WORK TO BE COMPLETED.
Below is a set of records; reproduce them exactly without their pictures.

TASK INPUT.
○ ○ ○ ○ ○

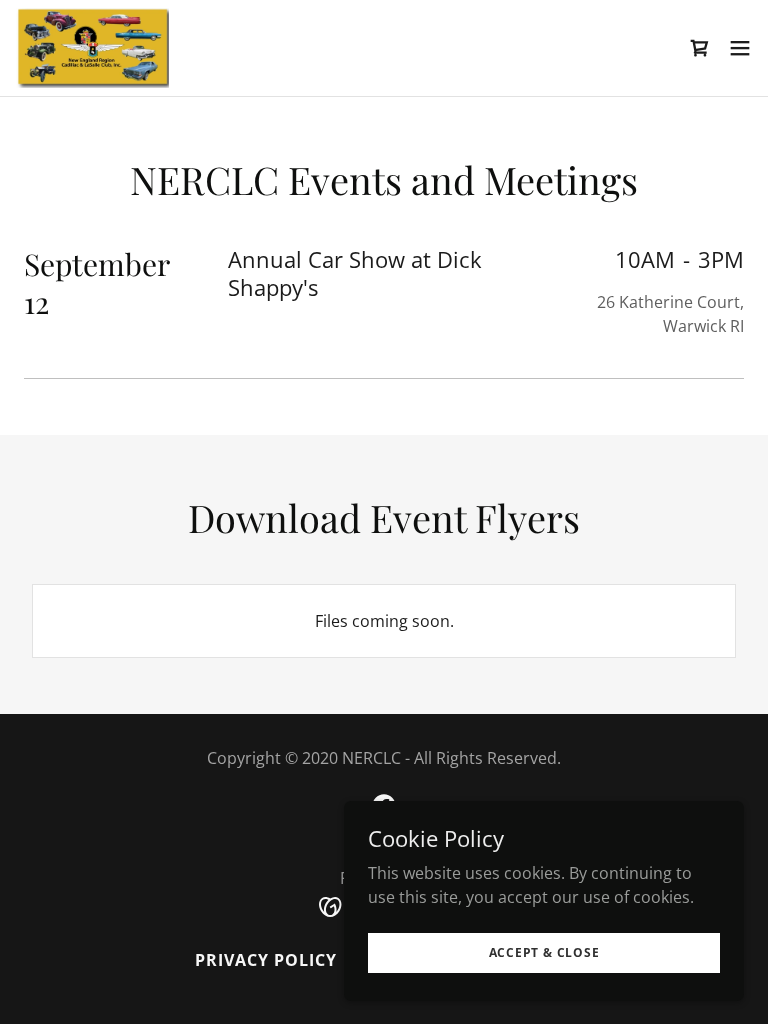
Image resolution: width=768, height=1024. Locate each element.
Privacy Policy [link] (266, 960)
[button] (700, 48)
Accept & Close (544, 952)
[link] (92, 48)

○ ○ ○ ○ ○

ANSWER TO THIS TASK.
Image resolution: width=768, height=1024. Locate each element.
Privacy Policy [link] (266, 960)
[button] (700, 48)
Accept & Close (544, 952)
[link] (92, 48)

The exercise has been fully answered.